Лина смотрела на него со страхом и восхищением.

– Я не все поняла…

– Долго рассказывать, – отмахнулся Понизовский. – Давайте-ка я вас, Линочка, домой отвезу, раз уж все так удачно сложилось.

Они вышли из здания, он помог ей сесть в машину.

– Старик у них в семье вожак, – снова заговорил Понизовский, трогая с места. – Альфа-пес. Женщин он вообще за людей не считает, сына в грош не ставит, внука тоже. А ведь это он их такими сделал. Мне и Влад, и его отец напоминают… Знаете, бывают такие карликовые деревца?

– Бонсай, – подсказала Лина. – Терпеть не могу этих уродцев. Деревья должны быть большими. По определению. А бонсай – это издевательство над природой.

– Согласен, – кивнул Понизовский. – А теперь представьте, что в карликовом виде вырастили не дерево, а человека.

– То есть вы хотите сказать, что Влад и его отец – жертвы?

– В определенном смысле да.

– Нет, – решительно покачала головой Лина. – У человека всегда есть выбор. Они ж не в Северной Корее выросли! Видели, как вокруг люди живут, книжки читали… Вот, к примеру, ваша мать. В той же семье росла, но из нее же не удалось сделать бонсай, верно?

– Верно.

– А теперь они хотят изуродовать моего сына. Компрачикосы. Человек, который смеется.
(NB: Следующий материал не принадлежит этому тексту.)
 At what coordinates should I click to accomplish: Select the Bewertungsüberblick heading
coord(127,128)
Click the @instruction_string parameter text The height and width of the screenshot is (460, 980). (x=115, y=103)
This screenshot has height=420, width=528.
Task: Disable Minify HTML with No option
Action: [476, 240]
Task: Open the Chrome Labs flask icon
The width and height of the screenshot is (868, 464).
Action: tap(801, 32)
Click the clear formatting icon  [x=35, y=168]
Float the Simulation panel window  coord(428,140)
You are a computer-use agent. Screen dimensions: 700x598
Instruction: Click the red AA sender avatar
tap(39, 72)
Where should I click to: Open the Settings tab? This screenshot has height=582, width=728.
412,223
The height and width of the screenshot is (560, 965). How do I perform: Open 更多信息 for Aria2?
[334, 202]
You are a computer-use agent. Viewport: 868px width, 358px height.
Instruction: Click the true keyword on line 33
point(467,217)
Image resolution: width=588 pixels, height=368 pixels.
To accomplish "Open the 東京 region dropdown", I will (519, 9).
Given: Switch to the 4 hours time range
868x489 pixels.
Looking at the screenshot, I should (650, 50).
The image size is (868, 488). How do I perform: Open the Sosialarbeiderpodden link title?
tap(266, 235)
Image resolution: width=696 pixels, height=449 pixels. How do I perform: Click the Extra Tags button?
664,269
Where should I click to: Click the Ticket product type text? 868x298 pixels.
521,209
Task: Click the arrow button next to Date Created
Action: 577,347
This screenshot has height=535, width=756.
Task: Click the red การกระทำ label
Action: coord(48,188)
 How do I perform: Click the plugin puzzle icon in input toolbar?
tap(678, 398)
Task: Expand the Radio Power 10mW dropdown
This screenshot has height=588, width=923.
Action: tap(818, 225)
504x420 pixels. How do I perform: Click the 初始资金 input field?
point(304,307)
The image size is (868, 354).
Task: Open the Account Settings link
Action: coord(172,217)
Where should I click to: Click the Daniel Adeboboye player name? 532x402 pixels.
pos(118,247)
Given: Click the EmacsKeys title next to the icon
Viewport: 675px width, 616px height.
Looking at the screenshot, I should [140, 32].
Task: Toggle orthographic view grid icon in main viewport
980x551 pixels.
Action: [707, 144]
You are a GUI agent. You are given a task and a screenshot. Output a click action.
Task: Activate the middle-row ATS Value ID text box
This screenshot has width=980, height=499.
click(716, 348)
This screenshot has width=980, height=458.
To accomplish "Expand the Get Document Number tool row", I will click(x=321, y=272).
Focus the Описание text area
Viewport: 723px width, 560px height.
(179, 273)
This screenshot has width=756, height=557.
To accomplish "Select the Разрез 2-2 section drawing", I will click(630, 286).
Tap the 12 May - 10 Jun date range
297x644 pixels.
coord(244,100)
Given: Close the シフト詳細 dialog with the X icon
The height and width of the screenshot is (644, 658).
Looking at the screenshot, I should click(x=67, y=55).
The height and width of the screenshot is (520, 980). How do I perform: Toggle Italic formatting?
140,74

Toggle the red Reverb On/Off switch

– Надо вас с моим отцом познакомить, Лина. Это тонны ассоциаций – исторических, литературных, языковых… Вам понравится.

– Я с удовольствием… Только потом, когда все утрясется. Пока что я сама трясусь. Мне страшно.

– Будем надеяться, что это конец. Я дядюшку припугнул. Вы не слышали, но мне-то в трубке было слышно, как он струхнул. Он в девяносто втором году продал одно здание в центре Москвы французам, а потом американцам. По-моему, они до сих пор с мэрией судятся.

– Но ему ничего не было, – с горечью заметила Лина.

– Его отец тогда был еще в силе, живо послал сыночка в глубинку, чуть ли не на Дальний Восток. И это не единственная его махинация. Правда, так грубо он уже не работал, но накуролесил много. Тут важно копнуть что-нибудь одно, а дальше такое потянется, только успевай записывать.

– Неужели вы с ним вместе учились? – спросила Лина.

– А кто сказал, что мы с ним вместе учились?

– Вы говорили… что один вуз кончали.

– А-а… Мы и правда учились в одном вузе, на юрфаке МГУ, только, когда я учился, он уже лекции читал. По марксизму-ленинизму. Мой папа называет это «Майн краткер курс»[21]. Вряд ли вы оцените шутку…

– Ну почему же? У меня прабабушка была старая большевичка. Мне все больше нравится ваш отец, Павел Михайлович.

– Очень приятно. Но, возвращаясь к нашему разговору, сам я скорее ровесник Влада. Лина, если еще что-то случится, звоните мне.

– А вы не отключайте мобильник.

– Простите. В суде приходится отключать, а вчера я так устал, просто из головы вылетело.